In the above paper, we describe how UniFrac reports different results when given isomorphically euquivalent forms of the same input tree, where one form explicitly includes abundance counts and the other includes them implicitly. On this page, we provide a script for converting UniFrac input files from the explicit (or "compressed") format (for which we believe UniFrac produces results that are inconsistent with expectation) to the implicit (or "expanded") format (for which UniFrac produces the expected results).
To use this script, you must have Perl installed. If you are running UNIX, Linux, or Mac OS X, then you already have Perl installed. If you are running Windows, you may have to download and install it manually.
UniFrac_to_expanded.pl takes two input files - a Newick-formatted tree file and a file containing the abundance of each OTU for each sample - and outputs a new tree file and abundance file that are in the expanded format. The names of the OTUs in your input file may not contain underscores.
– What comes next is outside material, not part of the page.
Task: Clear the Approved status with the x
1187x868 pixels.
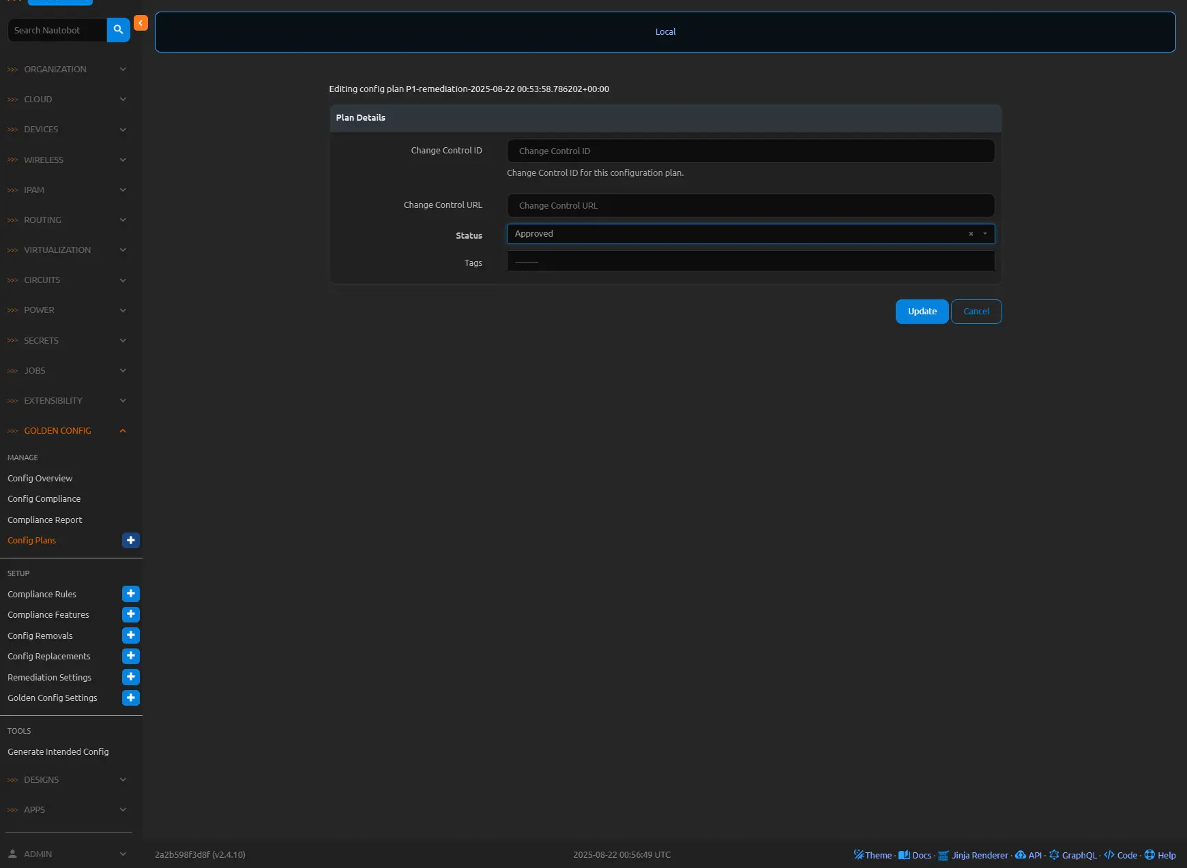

For example, suppose that you have called your Newick-formatted tree file tree.newick
(download sample file) and that it has the following contents.
(A:0.1,B:0.1);
Further, suppose that you have called your abundances file abundances.txt
(download sample file), and that it looks like the following:
A Sample1 4
A Sample2 0
B Sample1 0
B Sample2 4
Here, the columns are separated by tabs. To run the script, simply have the script and both input files in the same directory, change your current working directory to that directory, and type:
perl UniFrac_to_expanded.pl tree.newick abundances.txt
This will generate two new files. The first, tree.newick.expanded
, will look like this:
((A_1:0,A_2:0,A_3:0,A_4:0):0.1,(B_1:0,B_2:0,B_3:0,B_4:0):0.1);
The second, abundances.txt.expanded
, will look like this:
A_1 Sample1 1
A_2 Sample1 1
A_3 Sample1 1
A_4 Sample1 1
B_1 Sample2 1
B_2 Sample2 1
B_3 Sample2 1
B_4 Sample2 1
These files can then be used as input to UniFrac.